The ANC button on the left allows you to cycle through three modes: active noise cancellation, active noise cancellation, and transparency. The controls were fairly easy to use once we got used to the awkward feel of the buttons. The headphones automatically pause or play music when you take them off or on, and that worked well for us. This can be turned off using the app if you wish (more on that later). There are two microphones—one on each ear cup—that serve to both detect calls as well as active noise cancellation.
Although we had problems with its look and buttons, the Playgo BH70 headset is very comfortable to wear and use. The over-ear fit was comfortable, with comfortable padding and a nice noise-isolating seal. They weren’t too heavy for us, and using the headphones with the glasses on wasn’t a problem. The sale package includes a large hard carry case with a USB Type-C cable for charging the headphones.
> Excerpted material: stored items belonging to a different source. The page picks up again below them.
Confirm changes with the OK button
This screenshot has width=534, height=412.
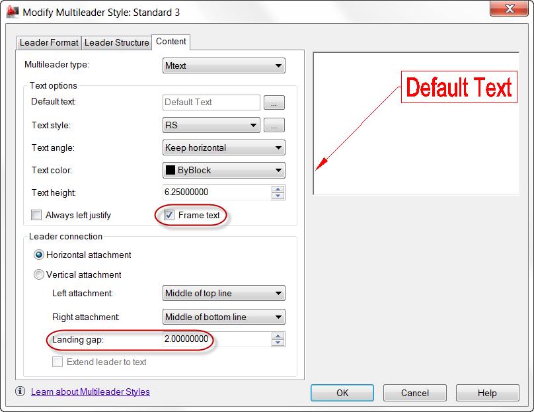342,392
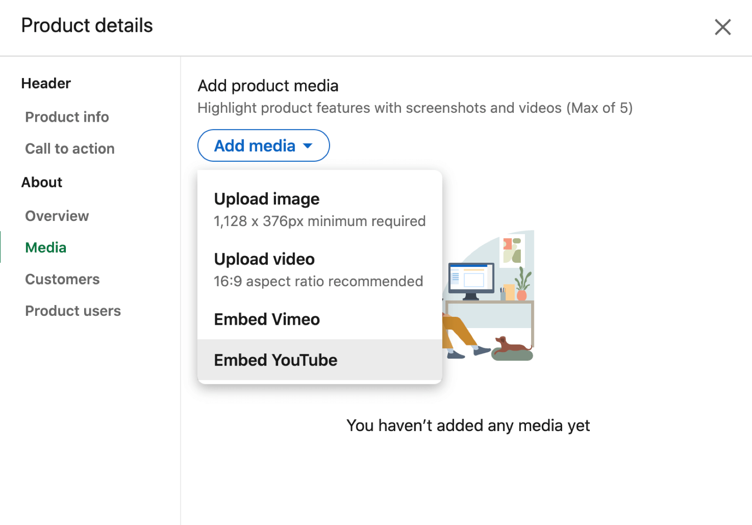The height and width of the screenshot is (525, 752).
Task: Navigate to the Overview section
Action: coord(57,216)
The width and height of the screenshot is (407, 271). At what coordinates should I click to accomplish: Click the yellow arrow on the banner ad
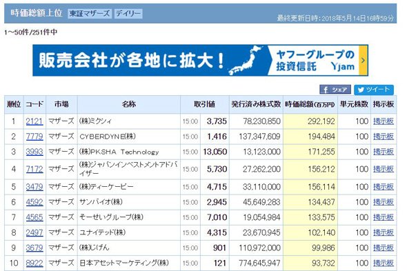pos(363,61)
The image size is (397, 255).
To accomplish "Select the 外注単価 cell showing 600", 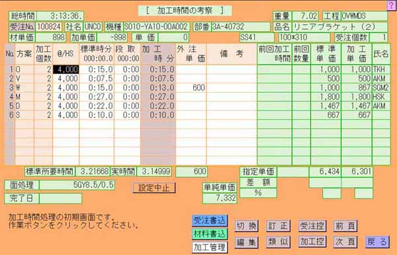I will pos(191,87).
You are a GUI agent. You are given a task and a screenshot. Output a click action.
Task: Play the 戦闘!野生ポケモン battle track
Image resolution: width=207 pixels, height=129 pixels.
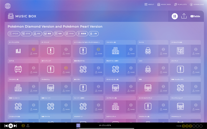tap(83, 69)
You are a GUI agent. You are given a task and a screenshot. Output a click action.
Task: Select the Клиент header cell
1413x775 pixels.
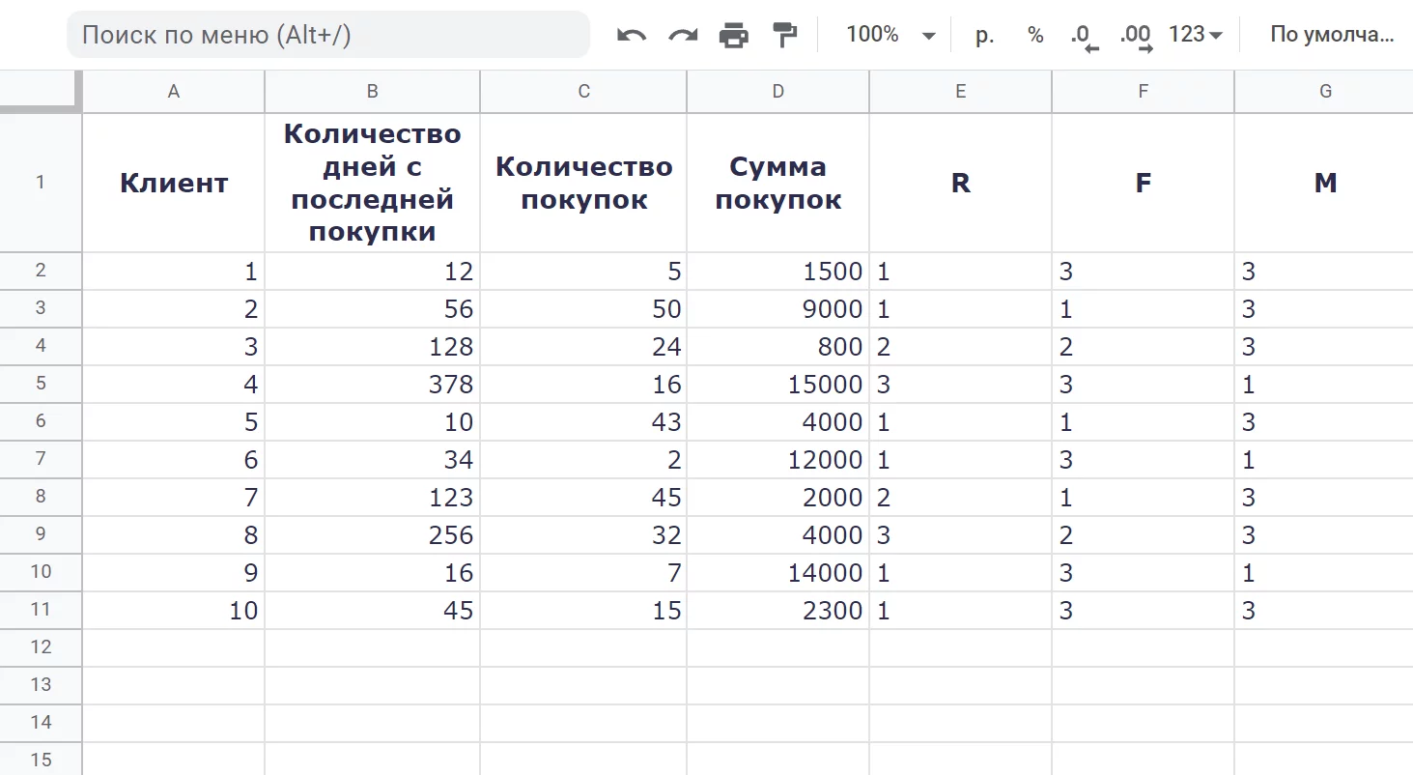click(174, 183)
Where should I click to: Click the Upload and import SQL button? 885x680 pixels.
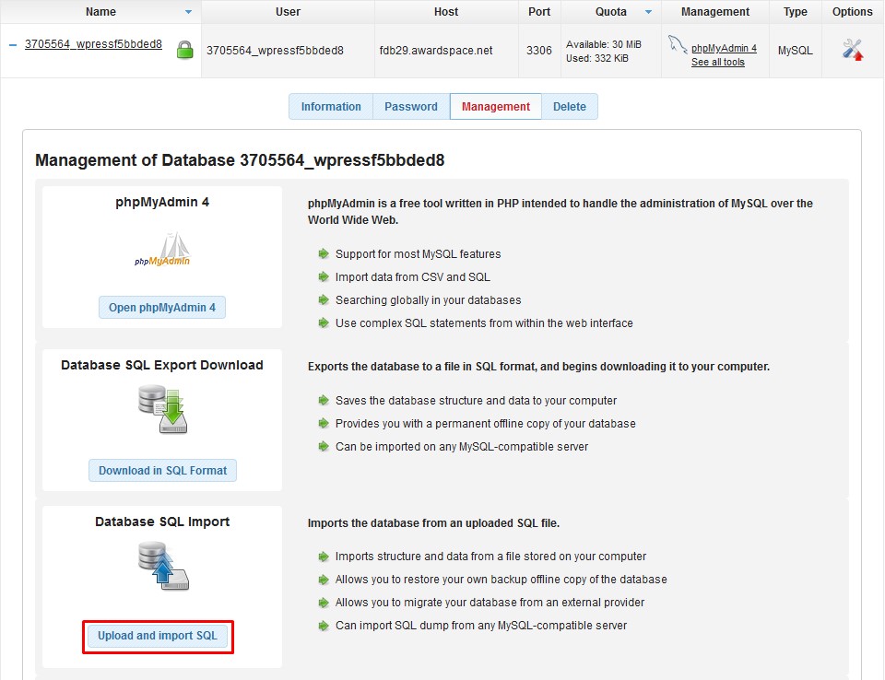158,637
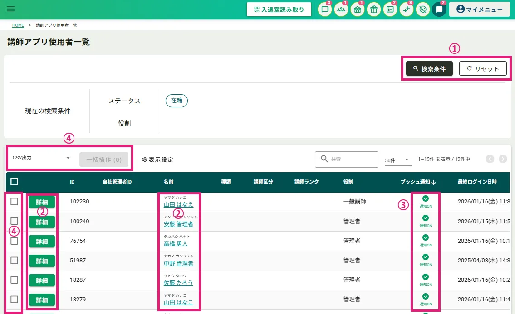Open the checklist icon with badge 2

tap(390, 10)
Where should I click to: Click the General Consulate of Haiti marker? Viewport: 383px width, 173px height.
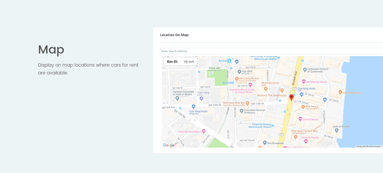[177, 98]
The Playgo BH70 headphones are IPX4 rated for water resistance, and use Bluetooth 5 for connectivity. The use of a Qualcomm QCC Bluetooth chip means the headphones support the aptX low-latency codec. The headset uses 40mm dynamic drivers and has a frequency response range of 20-20,000Hz.
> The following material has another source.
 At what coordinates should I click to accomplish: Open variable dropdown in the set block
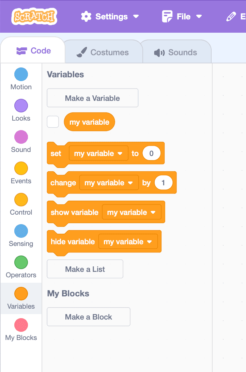point(98,154)
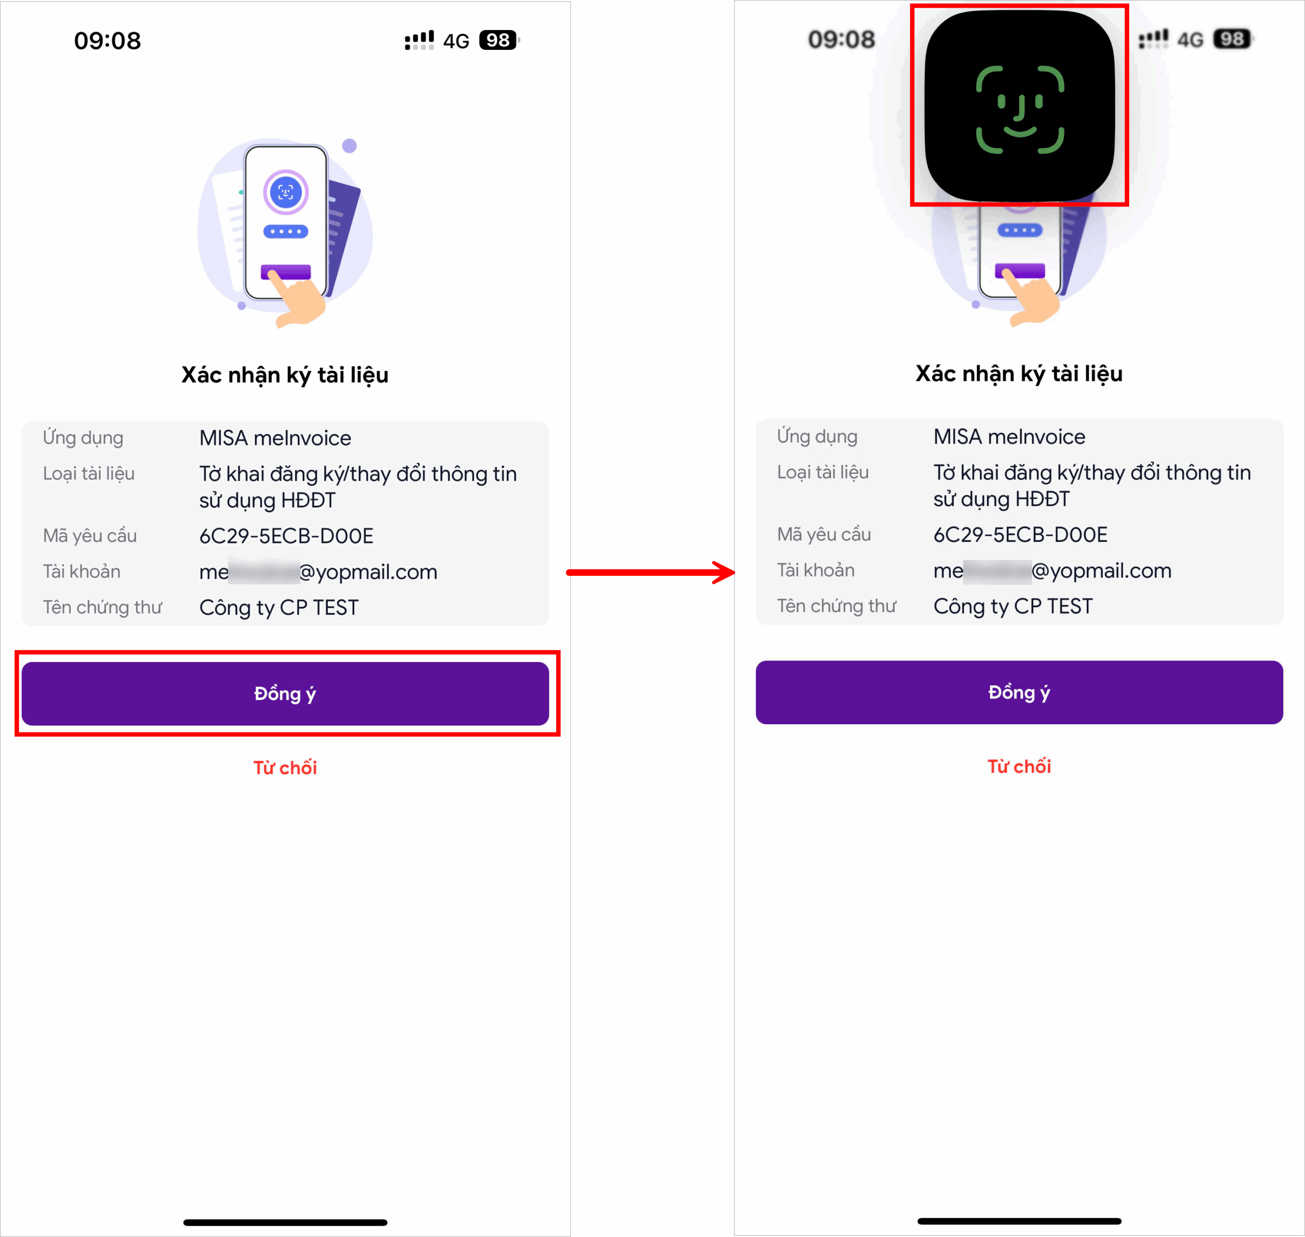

Like other big over-ear headphones, the Playgo BH70 has decent battery life. We were able to use the headphones for about 20 hours on a single charge, with active noise cancellation most of the time and the volume level at around 70 percent. There’s no fast charging on this headset, and it will take about four hours to fully charge a fully depleted battery.
The Play BH70 headset has a companion app that helps control some of the features. App is available for Android And iOS – Lets you keep the firmware up to date, adjust the noise cancellation level to allow some transparency, adjust the equalizer, and more.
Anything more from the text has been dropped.